LUCAS: We had a collaboration with the hospital [Riverside Shore Memorial Hospital] that if someone was sick enough that they needed a chest X-ray, rather than bringing them into our building here, they went to the hospital. It was kind of a community decision on where we send the sickest people.

MARSH: Luckily, I would say Eastern Shore Rural Health did a great job of having a team of people who could do the education so it did not fall to just us, because we were busy trying to see people in the building. There’s no way we could have called back 50 people at the end of the day to calm them down or reassure them.

MARSH: It’s the same way you test older people. You’re just glad that they’re not old enough to fight you. Newborns aren’t a problem. You can hold them down a lot easier than you can a 3-year-old.

 

WALDENMAIER: With 7- and 8-year-olds, you have your mask and all of your stuff on. They’re in their car. They don’t know what you’re going to do to them and they’re strong. They will not turn their heads toward you and you’re just trying to get them to look at you, so you can swab them. And they’ll remember that experience for years.

 LUCAS: Any potential COVID symptoms now, we’re still seeing telemed. The increase in the use of telemed is probably one of the good things to come out of this.

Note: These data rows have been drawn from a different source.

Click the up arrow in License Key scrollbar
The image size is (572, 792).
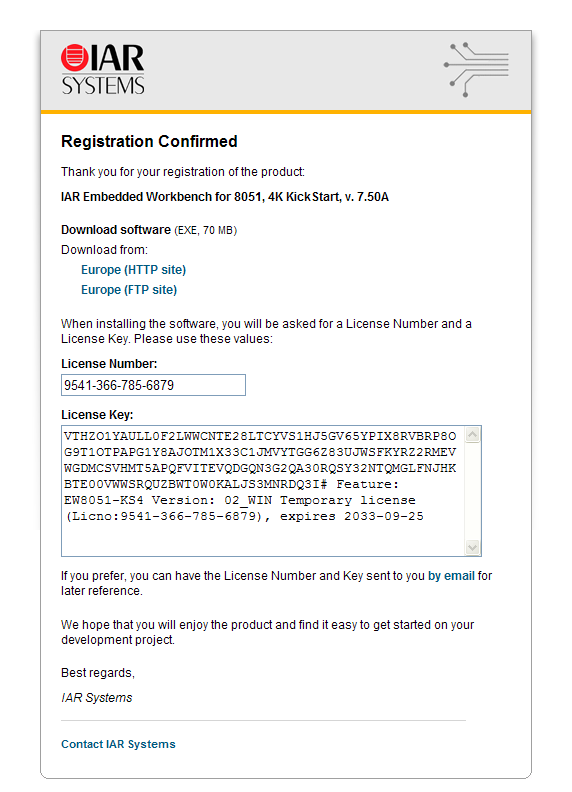click(x=472, y=435)
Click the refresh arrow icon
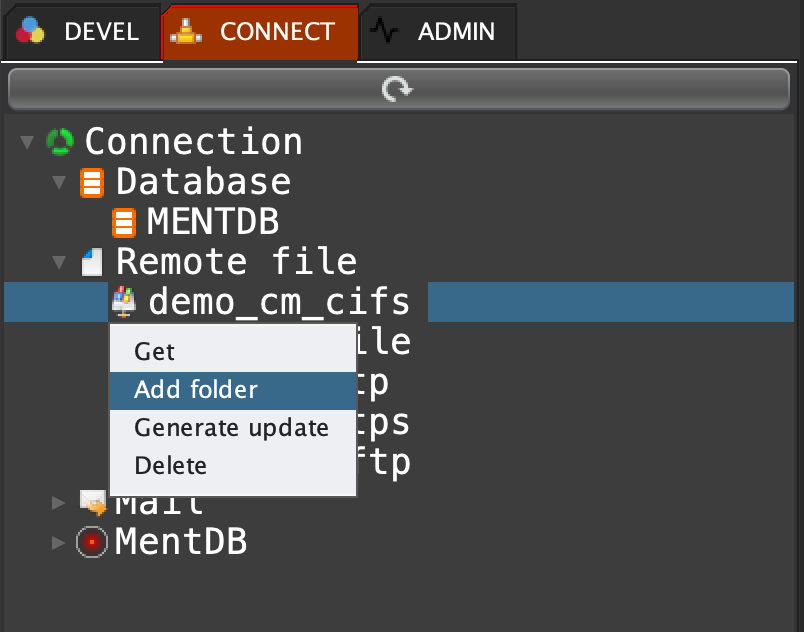This screenshot has height=632, width=804. point(397,90)
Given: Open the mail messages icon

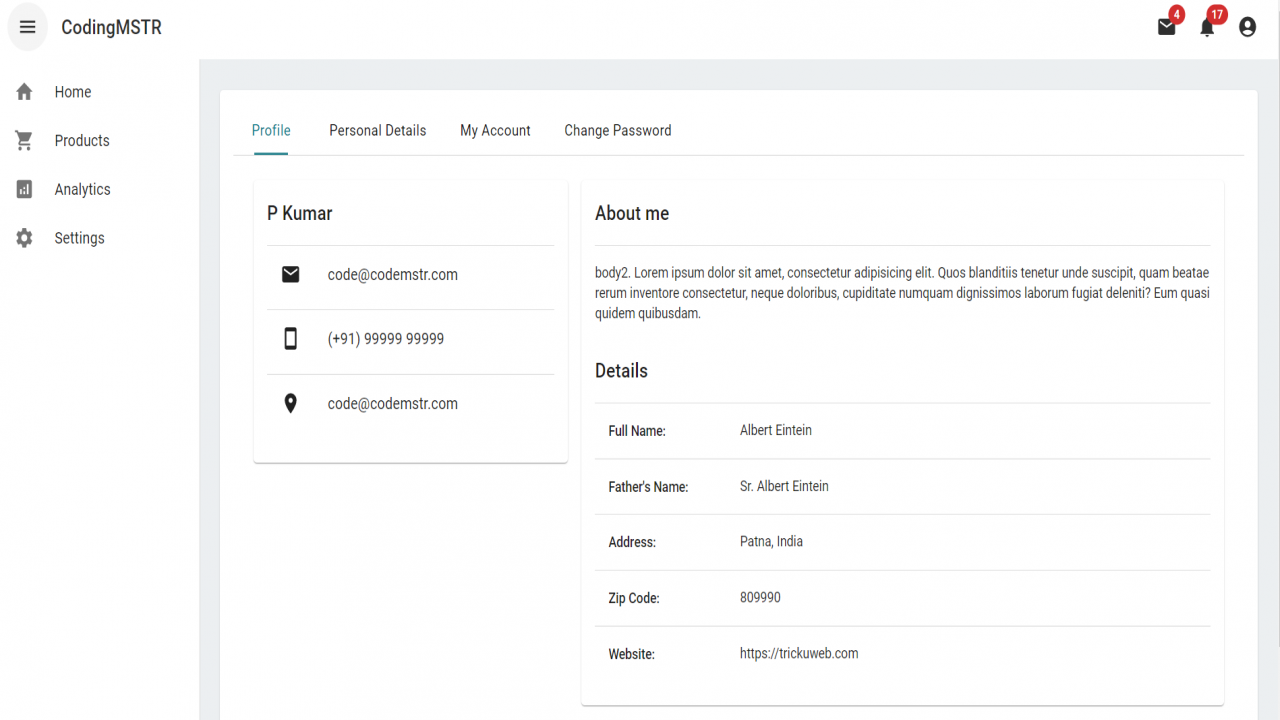Looking at the screenshot, I should (x=1167, y=27).
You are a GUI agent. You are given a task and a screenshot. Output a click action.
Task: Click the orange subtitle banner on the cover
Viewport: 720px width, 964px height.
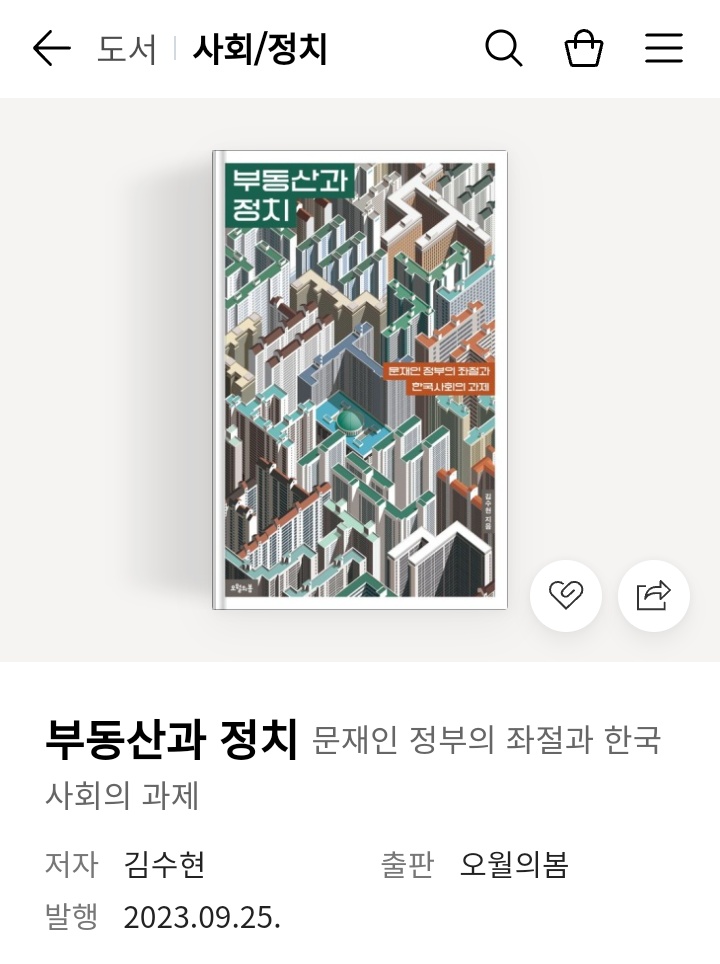point(438,379)
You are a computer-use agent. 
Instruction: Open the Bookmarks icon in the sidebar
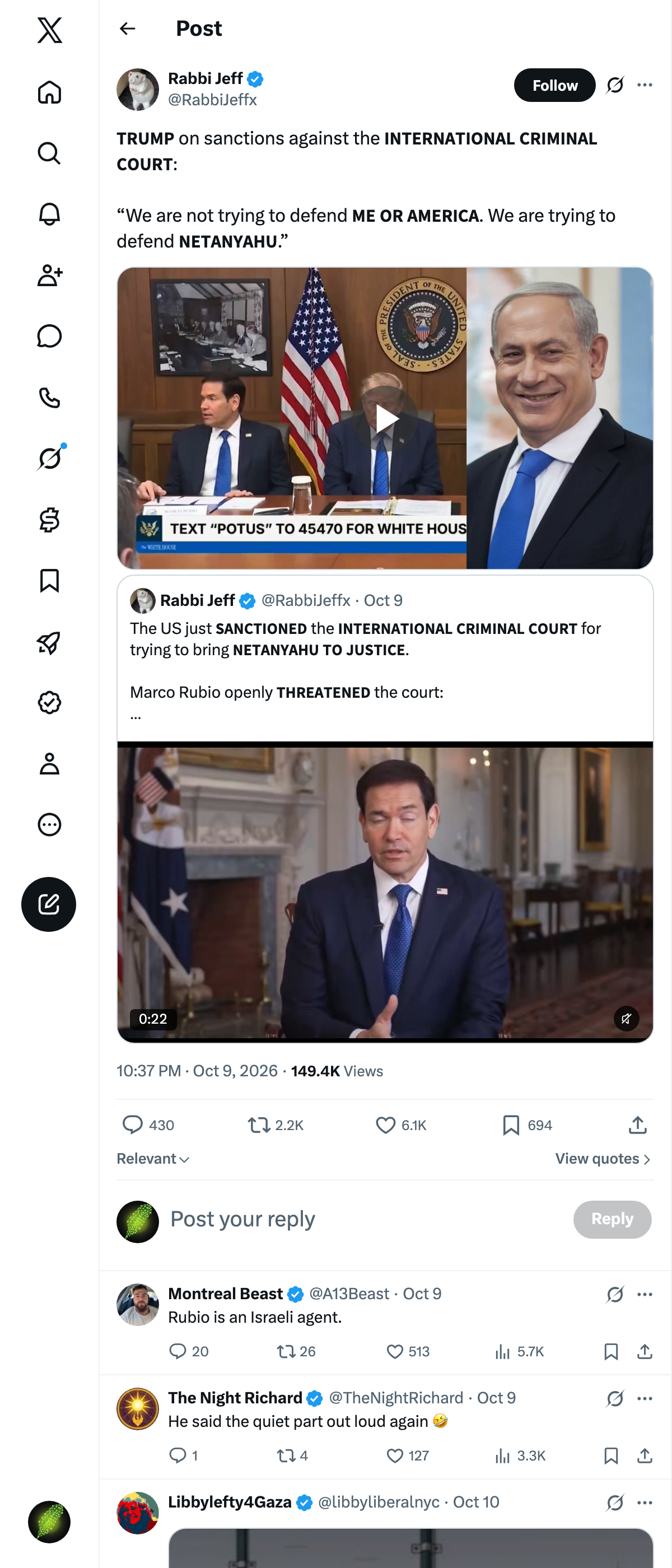click(x=49, y=581)
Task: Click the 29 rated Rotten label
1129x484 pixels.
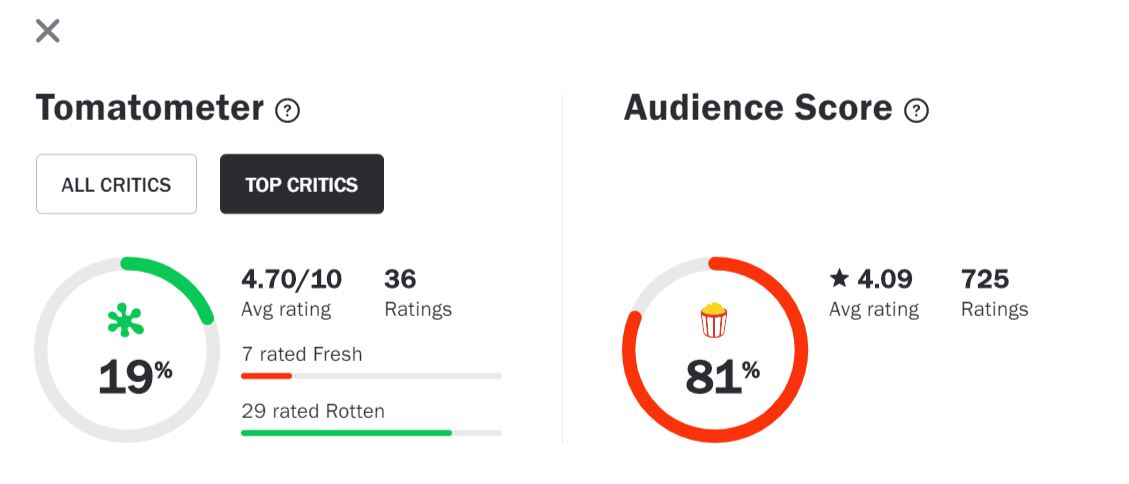Action: (x=313, y=411)
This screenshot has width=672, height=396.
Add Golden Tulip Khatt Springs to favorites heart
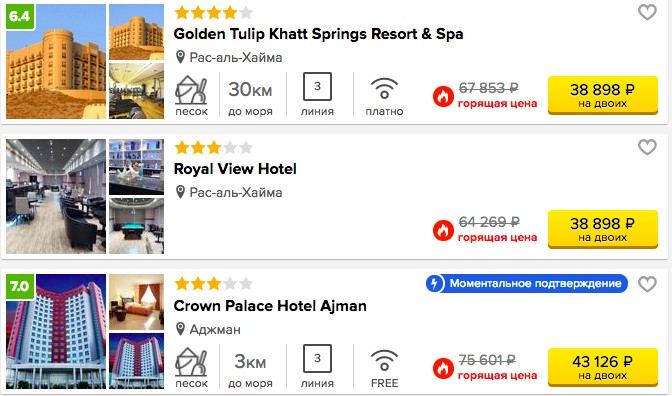647,12
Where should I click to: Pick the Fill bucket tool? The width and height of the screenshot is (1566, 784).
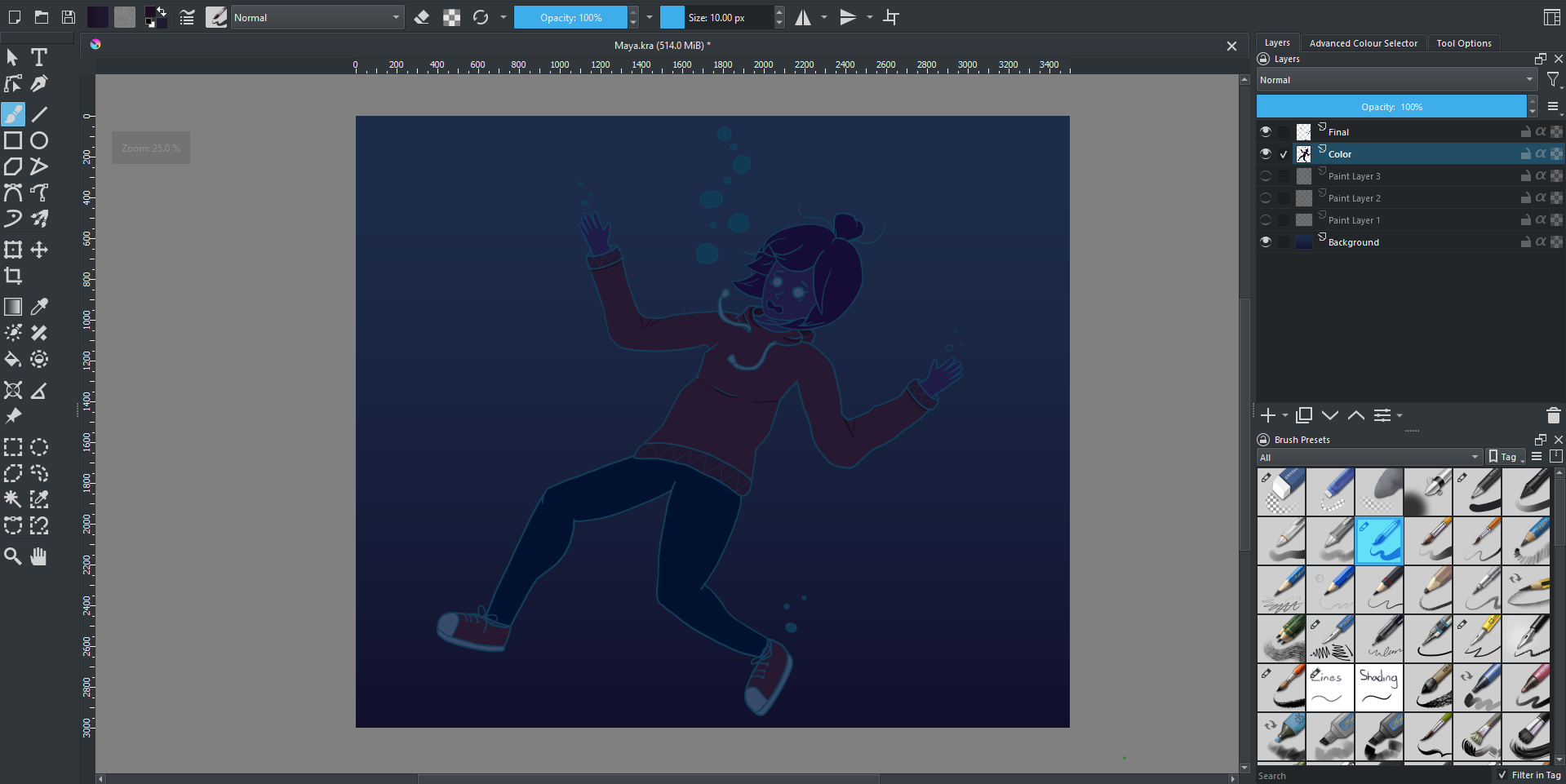point(13,359)

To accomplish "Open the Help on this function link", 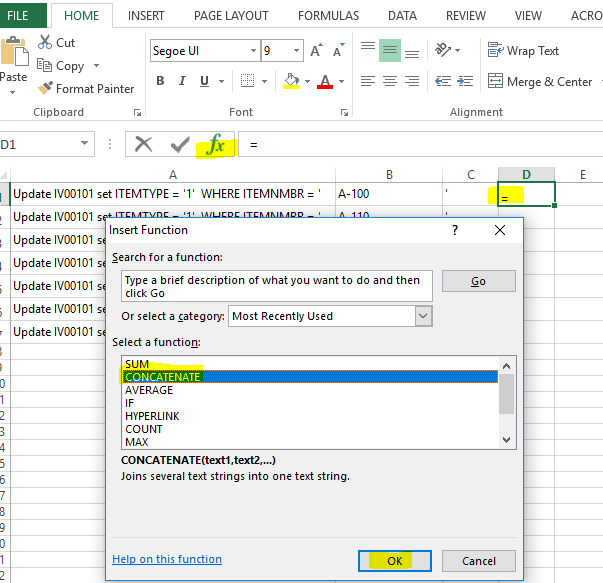I will coord(167,559).
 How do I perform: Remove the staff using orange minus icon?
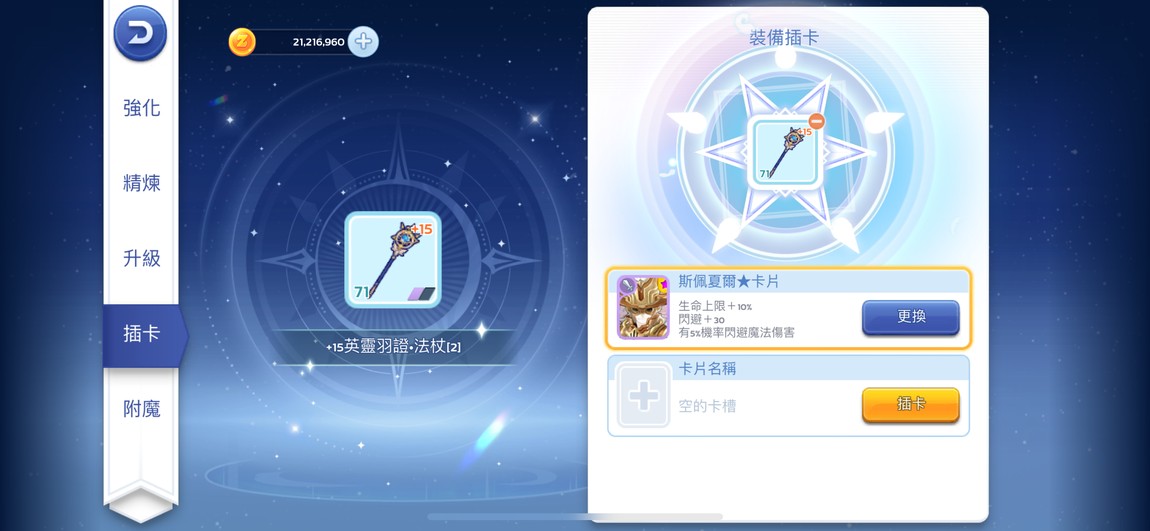click(x=816, y=121)
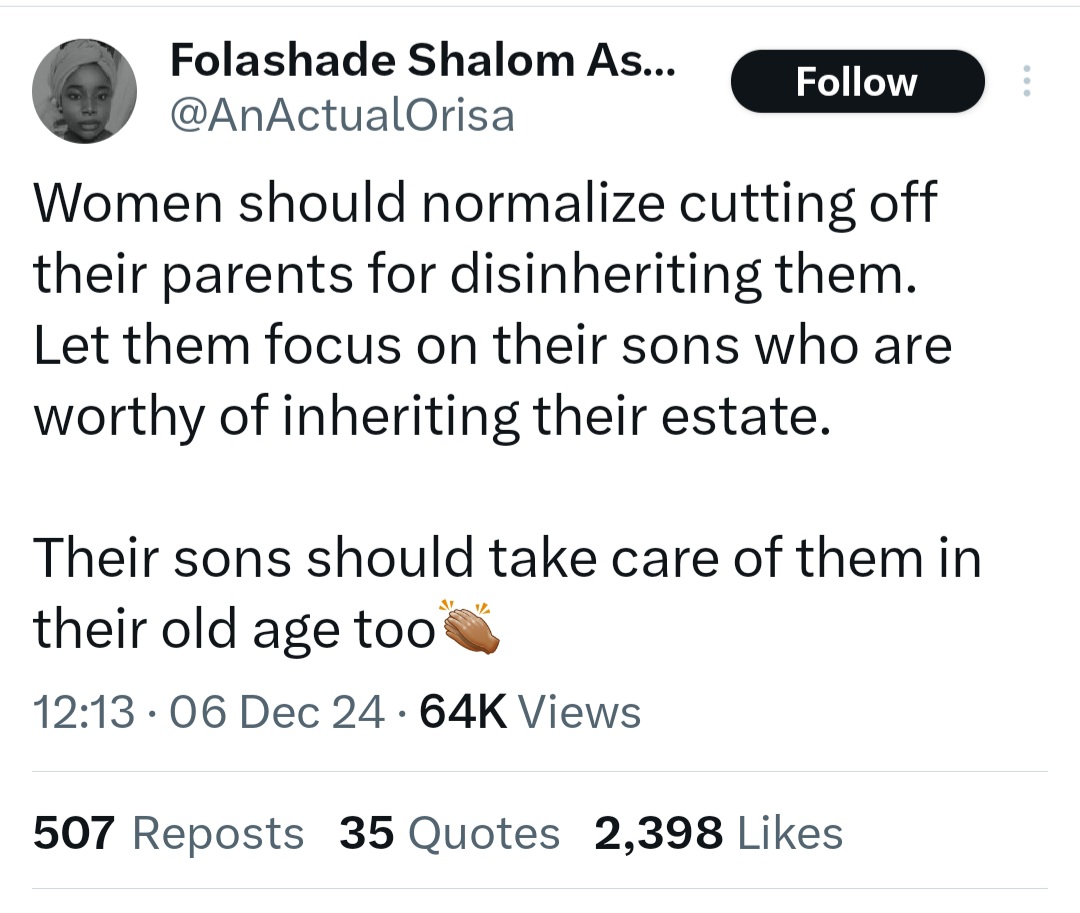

MARSH: I think everybody did a great job of just saying, “OK, life is now completely different and we have to shift gears.” Everybody was willing to jump in and do what needed to be done. Christine has swabbed probably thousands of people by this point. She always does it with a smile under that mask. Just like the rest of the country, we are COVID-fatigued. But we have to have the extra precautions in place, our masks and our shields. That’s our job.